Coupla things on the VPN.

We do have a substantial number of customers working from home using VPN.

The best VPN performance is obtained when using a SSL based VPN such as V-One or Neoteris. The IPSec VPN's are very slow over satellite, usually comparable to a 56k dialup connection or less.

That being said, a lot depends on what you are doing. If you are moving files using a SSL based VPN performance is very good. Do you know which type of VPN you will be using? If it is SSL based and you are just downloading and uploading files they you should be fine.

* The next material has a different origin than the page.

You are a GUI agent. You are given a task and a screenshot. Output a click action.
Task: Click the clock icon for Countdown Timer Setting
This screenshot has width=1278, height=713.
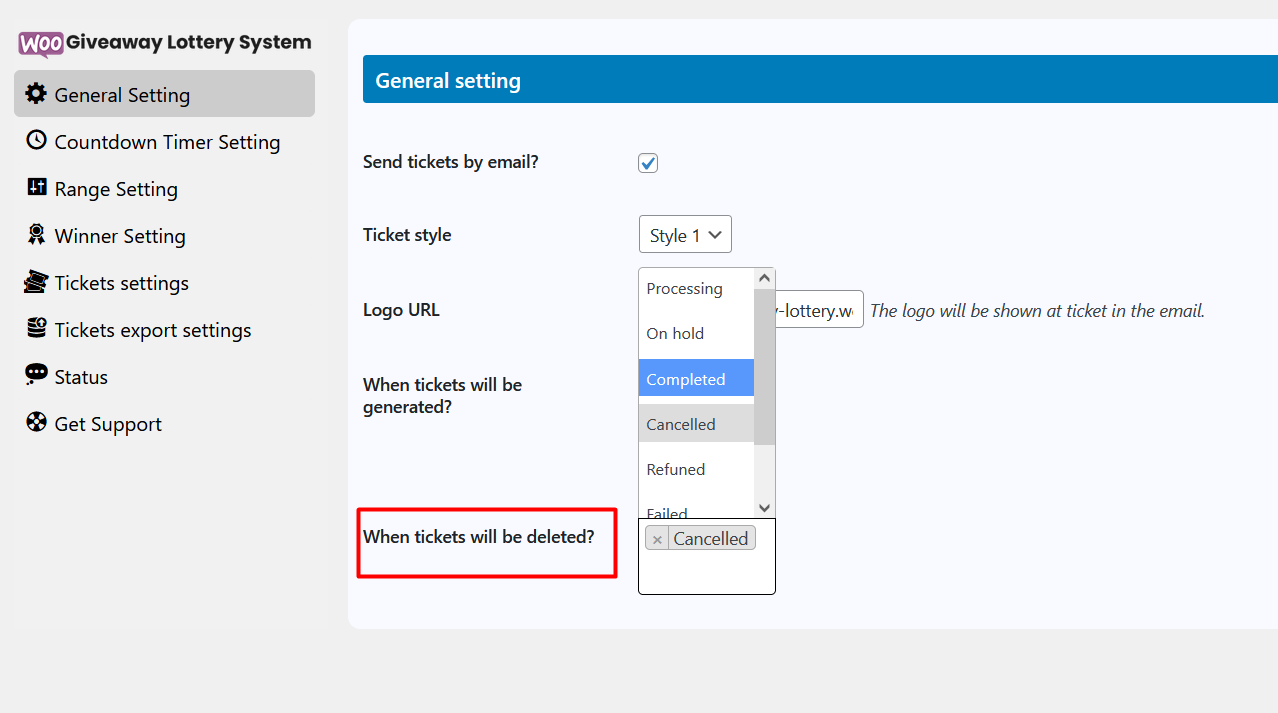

The problem comes in when you start using applications. Applications like Outlook are very chatty, open up a lot of connections, and performance suffers. Another problem we run into a lot is that people not only want to run VPN, they want to remote control another PC through the VPN using PCAnywhere or Citrix. This is a double whammy. It would probably be barely useable if you needed to use it a few minutes a day. IF you had to use it all day, you would probably want to bang your head on the wall by the end of the day!  It sounds to me like this will not be the case for you so that is good.

IF your client is using Cisco VPN, I understand there is a SSL add-on available for the Cisco IPSec VPN. If they have a mait. contract w/ Cisco, I've been told this add-on is free, and just requires a download.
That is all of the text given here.